Stored entries:
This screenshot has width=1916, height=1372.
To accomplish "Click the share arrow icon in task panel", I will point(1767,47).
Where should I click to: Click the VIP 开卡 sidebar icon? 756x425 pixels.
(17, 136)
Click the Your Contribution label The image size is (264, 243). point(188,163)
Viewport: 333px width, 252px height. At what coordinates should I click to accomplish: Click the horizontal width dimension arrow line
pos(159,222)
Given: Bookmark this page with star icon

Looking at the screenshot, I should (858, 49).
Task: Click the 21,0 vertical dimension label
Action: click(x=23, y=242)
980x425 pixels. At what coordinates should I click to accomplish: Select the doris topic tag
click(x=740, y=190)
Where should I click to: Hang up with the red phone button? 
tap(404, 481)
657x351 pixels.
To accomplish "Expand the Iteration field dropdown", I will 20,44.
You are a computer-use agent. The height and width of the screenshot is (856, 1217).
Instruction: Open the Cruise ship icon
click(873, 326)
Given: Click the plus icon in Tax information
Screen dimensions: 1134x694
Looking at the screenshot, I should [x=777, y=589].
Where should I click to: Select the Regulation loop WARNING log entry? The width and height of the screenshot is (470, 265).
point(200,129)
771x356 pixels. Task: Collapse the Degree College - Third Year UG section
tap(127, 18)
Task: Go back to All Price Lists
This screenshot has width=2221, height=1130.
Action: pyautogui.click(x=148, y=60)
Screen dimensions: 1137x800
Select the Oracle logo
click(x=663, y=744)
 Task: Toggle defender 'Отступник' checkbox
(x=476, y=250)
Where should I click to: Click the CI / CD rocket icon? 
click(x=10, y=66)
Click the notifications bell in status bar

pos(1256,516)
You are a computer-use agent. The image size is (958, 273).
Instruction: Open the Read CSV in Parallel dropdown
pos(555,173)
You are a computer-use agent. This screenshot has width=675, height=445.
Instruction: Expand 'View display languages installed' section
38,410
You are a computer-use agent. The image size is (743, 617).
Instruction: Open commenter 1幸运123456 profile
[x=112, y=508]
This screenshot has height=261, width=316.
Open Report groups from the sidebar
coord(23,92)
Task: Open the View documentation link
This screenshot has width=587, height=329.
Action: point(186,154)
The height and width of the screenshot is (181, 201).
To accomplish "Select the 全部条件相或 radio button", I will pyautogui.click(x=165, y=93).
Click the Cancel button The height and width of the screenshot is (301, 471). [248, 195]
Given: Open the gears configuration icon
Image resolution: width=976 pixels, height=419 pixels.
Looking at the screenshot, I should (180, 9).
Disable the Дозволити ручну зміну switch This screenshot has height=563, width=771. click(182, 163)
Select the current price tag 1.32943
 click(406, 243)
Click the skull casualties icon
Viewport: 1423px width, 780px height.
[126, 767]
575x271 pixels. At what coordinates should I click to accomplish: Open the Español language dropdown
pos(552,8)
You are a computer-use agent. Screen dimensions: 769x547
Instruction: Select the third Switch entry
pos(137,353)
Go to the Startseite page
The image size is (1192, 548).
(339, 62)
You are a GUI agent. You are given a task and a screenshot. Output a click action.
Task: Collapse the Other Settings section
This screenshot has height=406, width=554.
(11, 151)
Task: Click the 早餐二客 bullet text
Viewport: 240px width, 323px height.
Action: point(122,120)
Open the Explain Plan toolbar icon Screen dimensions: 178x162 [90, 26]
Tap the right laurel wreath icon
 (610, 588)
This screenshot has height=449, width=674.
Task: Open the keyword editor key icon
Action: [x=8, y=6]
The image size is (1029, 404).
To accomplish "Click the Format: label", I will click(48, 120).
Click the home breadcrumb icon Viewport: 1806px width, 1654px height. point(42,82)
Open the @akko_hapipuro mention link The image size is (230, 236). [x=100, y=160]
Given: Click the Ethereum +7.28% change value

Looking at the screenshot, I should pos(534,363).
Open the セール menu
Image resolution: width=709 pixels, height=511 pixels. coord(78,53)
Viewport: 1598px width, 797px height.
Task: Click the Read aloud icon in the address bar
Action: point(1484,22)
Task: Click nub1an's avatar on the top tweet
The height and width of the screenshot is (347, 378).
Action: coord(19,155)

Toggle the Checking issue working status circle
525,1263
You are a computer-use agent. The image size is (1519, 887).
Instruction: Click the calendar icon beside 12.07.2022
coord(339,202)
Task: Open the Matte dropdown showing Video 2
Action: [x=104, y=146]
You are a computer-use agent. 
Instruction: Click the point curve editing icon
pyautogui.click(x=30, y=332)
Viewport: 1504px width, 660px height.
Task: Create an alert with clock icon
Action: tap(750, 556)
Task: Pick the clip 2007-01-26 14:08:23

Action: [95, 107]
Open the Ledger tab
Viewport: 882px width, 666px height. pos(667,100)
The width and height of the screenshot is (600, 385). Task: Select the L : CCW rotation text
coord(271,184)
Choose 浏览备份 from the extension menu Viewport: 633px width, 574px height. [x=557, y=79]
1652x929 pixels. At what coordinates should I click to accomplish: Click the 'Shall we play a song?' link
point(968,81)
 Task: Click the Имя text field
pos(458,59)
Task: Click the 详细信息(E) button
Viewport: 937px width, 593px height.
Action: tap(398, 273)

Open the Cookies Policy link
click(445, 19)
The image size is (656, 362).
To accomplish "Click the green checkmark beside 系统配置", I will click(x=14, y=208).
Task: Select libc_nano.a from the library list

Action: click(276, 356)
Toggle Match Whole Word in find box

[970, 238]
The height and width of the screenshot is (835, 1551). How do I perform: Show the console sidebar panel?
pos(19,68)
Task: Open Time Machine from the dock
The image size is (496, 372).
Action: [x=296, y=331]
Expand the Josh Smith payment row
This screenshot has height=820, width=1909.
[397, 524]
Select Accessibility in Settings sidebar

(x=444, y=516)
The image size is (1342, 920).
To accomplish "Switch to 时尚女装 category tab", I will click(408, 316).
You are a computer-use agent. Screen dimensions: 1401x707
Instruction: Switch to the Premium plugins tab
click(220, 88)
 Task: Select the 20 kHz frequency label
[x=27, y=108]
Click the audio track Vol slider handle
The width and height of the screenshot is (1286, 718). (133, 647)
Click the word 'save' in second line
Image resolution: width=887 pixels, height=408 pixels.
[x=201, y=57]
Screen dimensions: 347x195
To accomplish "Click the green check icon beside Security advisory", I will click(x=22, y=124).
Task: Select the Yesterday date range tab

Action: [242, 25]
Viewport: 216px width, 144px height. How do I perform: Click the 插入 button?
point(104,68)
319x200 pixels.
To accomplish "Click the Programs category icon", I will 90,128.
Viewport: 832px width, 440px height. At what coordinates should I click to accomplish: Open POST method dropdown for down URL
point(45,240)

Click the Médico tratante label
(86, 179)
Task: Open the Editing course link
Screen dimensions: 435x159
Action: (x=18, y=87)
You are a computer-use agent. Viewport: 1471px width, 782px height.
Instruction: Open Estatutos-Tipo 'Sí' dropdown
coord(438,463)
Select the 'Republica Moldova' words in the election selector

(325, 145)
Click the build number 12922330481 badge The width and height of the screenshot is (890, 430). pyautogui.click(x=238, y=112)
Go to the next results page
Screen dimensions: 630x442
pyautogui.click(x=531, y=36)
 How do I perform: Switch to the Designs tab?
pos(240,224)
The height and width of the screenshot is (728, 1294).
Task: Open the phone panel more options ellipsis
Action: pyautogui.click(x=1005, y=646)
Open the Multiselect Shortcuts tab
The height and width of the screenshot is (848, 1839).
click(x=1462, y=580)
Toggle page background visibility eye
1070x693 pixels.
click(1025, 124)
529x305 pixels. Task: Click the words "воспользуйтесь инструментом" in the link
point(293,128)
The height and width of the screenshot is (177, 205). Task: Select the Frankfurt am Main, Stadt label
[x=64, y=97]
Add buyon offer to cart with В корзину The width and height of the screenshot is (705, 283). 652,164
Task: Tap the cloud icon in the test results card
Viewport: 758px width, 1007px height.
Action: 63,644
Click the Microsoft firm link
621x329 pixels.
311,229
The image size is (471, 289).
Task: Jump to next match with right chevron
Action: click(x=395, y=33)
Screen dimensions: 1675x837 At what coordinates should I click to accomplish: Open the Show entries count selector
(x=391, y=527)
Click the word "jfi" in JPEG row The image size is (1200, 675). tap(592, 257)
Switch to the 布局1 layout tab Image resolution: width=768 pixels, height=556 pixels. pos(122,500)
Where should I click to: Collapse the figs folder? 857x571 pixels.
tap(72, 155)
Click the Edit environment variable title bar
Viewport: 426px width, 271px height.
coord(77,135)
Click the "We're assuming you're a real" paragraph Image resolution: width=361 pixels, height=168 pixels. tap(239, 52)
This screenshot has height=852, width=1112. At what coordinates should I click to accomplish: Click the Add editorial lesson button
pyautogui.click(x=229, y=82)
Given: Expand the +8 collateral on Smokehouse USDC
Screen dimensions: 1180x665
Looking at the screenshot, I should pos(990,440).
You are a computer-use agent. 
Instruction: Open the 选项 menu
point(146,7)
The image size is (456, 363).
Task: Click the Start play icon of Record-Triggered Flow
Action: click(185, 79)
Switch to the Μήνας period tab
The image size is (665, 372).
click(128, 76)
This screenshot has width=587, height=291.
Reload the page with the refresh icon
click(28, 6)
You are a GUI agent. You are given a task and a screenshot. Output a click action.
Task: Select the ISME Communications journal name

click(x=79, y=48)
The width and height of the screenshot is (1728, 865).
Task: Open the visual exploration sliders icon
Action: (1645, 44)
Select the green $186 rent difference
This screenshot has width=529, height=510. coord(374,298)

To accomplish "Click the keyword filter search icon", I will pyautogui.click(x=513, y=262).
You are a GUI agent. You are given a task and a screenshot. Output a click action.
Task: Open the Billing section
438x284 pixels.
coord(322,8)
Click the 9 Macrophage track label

> **AIM**
Copy out every line of the data from the one containing "The height and width of the screenshot is (835, 1551)." down through the one containing "will click(408, 316).", both included, without changing a character.

> **OUTPUT OF THE EXERCISE**
The height and width of the screenshot is (835, 1551). How do I perform: Show the console sidebar panel?
pos(19,68)
Task: Open Time Machine from the dock
The image size is (496, 372).
Action: [x=296, y=331]
Expand the Josh Smith payment row
This screenshot has height=820, width=1909.
[397, 524]
Select Accessibility in Settings sidebar

(x=444, y=516)
The image size is (1342, 920).
To accomplish "Switch to 时尚女装 category tab", I will click(408, 316).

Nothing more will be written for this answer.